Oropel, la revolución deportiva; por Teodoro Petkoff
«No nos importa el medallero”.
Como un chamito
al cual le arrebatan un
juguete, el Jefe del Estado, presa
de una pataleta rabiosa, soltó esa
necedad. Puro despecho. Como en
la fábula de la zorra que no podía
alcanzar las uvas y cedió en sus intentos mascullando
que estaban verdes, el Presidente de la
República salió con esa pendejada de que las
medallas no importan. ¿No importan? Tanto le
importaban que, ebrio de triunfalismo, le atribuyó
una de oro a su revolución de cartón piedra y se
atrevió a pronosticar varias para los atletas que
nos representaron. ¡Claro que le importan las
medallas! Pero no por las razones deportivas,
esas que entusiasman a todo mortal común ante
los logros atléticos, esas que mueven a los competidores
a exprimirse la adrenalina para subir al
podio, sino por el alimento que podían proporcionarle
los logros de nuestros muchachos y muchachas
a su colosal vanidad. A este simulador no le
duele el pobre desempeño de nuestros atletas; es
su megalomanía la que se siente lastimada.
“No nos importan las medallas” es una bofetada
a los y las atletas. A estos y estas sí les importan
las medallas porque son el premio a años de
dedicación y esfuerzo. Fingir desprecio por las
medallas es despreciar al atleta que lucha por
ellas. Para éste, la frase del Presidente de su país
constituye un sarcasmo, un consuelo tonto para
quienes el Presidente toma por tontos.
El jactancioso discurso acerca del tamaño de
la delegación y la hiperbólica propaganda ya desnudaban
la simulación.
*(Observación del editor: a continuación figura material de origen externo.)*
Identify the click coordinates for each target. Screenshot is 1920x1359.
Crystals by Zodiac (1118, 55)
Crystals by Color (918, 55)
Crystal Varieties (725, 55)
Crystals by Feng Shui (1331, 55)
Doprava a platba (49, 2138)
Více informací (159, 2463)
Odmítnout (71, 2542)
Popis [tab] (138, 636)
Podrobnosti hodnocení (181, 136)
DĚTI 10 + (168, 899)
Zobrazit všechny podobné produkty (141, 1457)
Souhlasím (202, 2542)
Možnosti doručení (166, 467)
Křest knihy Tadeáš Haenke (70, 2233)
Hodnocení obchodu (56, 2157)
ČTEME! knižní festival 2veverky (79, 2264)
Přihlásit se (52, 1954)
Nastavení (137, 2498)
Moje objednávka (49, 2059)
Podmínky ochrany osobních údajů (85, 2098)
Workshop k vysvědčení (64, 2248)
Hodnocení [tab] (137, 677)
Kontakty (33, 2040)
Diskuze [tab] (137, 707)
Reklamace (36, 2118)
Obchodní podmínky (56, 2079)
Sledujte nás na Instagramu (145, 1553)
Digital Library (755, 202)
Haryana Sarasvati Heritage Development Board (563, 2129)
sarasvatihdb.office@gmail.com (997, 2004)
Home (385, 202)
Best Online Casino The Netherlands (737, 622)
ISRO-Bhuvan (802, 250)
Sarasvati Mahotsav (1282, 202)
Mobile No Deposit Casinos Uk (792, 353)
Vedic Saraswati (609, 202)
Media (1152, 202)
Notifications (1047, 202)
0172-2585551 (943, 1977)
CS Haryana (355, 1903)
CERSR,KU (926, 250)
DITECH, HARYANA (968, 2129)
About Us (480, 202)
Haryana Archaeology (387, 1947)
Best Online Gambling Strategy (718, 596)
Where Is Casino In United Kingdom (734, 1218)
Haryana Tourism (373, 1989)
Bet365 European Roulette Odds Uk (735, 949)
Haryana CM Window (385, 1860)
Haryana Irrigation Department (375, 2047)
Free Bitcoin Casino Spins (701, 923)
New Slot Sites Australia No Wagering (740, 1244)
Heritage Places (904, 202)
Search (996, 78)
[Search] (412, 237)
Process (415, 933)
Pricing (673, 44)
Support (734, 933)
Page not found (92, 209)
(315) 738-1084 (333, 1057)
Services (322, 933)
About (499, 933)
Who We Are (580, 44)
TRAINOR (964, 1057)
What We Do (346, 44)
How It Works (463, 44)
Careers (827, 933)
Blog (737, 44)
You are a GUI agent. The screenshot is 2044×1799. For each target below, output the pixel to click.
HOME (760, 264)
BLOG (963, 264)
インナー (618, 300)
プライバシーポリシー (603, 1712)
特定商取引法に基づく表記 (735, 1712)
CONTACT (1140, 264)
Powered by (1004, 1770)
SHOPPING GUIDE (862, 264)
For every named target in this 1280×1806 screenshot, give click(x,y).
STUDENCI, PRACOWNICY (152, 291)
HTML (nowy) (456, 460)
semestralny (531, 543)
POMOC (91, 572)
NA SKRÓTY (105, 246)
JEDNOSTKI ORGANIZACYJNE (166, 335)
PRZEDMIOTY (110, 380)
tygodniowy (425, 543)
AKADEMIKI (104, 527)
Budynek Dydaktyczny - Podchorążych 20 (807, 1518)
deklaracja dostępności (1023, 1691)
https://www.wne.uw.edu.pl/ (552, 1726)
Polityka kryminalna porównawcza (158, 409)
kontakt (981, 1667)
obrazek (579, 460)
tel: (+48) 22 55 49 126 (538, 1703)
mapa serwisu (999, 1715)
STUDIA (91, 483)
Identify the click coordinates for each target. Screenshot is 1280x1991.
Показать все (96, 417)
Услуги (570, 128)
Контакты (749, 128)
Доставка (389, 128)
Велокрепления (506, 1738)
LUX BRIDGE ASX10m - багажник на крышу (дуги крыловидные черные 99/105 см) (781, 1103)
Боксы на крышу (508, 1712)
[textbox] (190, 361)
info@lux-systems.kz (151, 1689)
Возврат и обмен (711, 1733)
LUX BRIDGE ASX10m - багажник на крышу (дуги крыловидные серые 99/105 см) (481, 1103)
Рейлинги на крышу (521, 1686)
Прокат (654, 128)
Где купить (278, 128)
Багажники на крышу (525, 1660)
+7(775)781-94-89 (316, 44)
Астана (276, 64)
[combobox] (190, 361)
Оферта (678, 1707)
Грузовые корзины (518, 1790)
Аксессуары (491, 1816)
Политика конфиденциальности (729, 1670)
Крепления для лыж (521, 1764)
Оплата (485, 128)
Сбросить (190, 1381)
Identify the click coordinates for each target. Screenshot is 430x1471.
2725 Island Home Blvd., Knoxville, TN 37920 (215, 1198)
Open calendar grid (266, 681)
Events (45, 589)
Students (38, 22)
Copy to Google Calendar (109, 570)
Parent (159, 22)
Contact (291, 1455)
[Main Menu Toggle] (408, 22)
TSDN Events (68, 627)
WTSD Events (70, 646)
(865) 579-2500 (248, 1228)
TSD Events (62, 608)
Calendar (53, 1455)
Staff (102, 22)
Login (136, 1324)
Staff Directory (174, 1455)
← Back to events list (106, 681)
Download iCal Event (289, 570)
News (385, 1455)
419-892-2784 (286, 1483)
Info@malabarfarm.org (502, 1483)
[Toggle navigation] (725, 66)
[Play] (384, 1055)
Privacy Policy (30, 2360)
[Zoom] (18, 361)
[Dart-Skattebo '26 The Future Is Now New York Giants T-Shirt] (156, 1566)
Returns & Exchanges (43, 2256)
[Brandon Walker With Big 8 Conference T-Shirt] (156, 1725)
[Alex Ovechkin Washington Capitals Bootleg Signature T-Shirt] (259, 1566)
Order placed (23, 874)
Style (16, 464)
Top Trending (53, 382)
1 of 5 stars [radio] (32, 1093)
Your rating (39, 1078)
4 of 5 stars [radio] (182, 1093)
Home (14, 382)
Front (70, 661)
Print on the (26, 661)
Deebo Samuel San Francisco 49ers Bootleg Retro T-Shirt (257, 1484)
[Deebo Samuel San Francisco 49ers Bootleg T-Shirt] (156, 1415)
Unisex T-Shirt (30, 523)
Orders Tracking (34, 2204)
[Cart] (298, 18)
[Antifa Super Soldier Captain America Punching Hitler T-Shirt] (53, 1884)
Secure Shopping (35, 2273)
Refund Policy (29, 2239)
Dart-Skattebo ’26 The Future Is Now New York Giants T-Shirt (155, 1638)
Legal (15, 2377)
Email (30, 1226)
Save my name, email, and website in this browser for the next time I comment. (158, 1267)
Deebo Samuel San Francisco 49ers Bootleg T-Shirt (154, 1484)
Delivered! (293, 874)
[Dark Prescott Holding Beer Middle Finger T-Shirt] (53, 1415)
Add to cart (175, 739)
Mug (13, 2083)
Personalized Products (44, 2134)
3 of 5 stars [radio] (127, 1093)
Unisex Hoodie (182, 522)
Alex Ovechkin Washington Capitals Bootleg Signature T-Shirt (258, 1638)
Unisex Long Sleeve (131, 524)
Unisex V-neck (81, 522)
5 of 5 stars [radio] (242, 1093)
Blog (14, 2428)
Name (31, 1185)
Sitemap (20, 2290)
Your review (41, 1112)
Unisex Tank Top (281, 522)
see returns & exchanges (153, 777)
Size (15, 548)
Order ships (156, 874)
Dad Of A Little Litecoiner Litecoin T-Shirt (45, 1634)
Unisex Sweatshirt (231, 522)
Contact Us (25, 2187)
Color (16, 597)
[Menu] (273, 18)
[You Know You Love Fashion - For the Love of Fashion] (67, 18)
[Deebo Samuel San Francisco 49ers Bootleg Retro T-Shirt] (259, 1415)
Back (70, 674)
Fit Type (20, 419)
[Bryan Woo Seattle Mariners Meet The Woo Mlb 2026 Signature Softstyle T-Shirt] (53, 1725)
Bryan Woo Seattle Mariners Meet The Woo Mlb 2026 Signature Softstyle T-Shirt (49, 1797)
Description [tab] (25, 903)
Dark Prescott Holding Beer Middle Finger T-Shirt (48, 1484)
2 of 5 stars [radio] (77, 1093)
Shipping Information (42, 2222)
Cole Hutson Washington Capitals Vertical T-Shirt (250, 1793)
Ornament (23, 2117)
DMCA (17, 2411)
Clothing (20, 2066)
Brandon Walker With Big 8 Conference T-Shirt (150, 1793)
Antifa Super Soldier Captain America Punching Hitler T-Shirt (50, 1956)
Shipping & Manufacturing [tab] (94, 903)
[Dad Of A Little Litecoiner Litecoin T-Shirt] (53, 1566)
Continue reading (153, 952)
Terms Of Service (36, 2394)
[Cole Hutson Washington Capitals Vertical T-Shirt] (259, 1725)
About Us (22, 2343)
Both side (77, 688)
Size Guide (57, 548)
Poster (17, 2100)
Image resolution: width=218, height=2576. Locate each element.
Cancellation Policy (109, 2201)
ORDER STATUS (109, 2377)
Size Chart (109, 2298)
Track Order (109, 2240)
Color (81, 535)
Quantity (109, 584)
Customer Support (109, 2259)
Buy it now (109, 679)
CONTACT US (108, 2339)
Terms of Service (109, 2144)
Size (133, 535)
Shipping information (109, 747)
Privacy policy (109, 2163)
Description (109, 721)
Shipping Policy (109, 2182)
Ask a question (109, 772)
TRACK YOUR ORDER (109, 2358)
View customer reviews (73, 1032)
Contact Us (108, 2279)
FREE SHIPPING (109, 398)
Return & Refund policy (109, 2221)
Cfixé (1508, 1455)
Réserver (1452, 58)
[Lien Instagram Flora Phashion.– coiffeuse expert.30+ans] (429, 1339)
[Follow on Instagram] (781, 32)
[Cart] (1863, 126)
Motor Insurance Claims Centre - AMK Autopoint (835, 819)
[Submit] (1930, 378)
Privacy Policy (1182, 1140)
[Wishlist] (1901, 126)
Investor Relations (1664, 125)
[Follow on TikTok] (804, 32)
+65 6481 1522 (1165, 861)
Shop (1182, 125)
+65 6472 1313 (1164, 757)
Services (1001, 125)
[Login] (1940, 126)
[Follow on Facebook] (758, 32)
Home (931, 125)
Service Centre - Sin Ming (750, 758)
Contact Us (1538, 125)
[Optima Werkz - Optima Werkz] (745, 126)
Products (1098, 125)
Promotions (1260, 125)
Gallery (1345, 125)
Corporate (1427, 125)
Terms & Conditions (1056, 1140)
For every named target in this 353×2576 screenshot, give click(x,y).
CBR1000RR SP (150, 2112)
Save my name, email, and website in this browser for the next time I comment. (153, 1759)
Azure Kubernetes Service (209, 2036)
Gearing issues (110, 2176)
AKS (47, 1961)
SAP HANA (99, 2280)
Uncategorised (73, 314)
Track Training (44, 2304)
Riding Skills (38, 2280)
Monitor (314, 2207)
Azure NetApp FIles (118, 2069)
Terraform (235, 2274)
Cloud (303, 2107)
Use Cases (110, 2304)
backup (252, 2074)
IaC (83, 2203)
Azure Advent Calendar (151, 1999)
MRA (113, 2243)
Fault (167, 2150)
Se quiso presentar el
número de atletas como demostración de una
inexistente “revolución deportiva”. Se infló desaprensivamente
el tamaño de la delegación sin pasearse por el nivel real de e x i g e n c i a que plantearían las competencias olímpicas.
La prudencia aconsejaba tomar en cuenta que las marcas para clasificar a los Juegos habían sido «flexibilizadas» por solicitud de los chinos, que querían presentar las Olimpiadas más concurridas de la historia, pero que la competencia real entre los mejores del mundo sería infinitamente más dura. Sin embargo, el megalómano pensaba que el crecido número de atletas ya era un logro.
Otro más cauto sabría que no era sensato enviar atletas que no tenían ninguna posibilidad. La ironía es que ahora el tamaño mismo de la delegación hace más frustrantes los resultados. La megalomanía y la simulación no tuvieron en cuenta que ya en los Panamericanos de Río habíamos retrocedido respecto de nuestra actuación anterior en el mismo evento. Pero no se sacaron las conclusiones adecuadas. La megalomanía y la simulación quisieron sustituir una política deportiva consistente y seria por la fantasía y el oropel. Se equivoca Ego Chávez cuando en el colmo del despecho y el reconcomio pueril acusa a sus adversarios de alegrarse del fracaso de nuestros atletas. No atribuya a otros su propio infantilismo, señor Presidente. No fracasaron los y las atletas; fracasaron la megalomanía, la irresponsabilidad y la frivolidad. Las suyas, señor Presidente.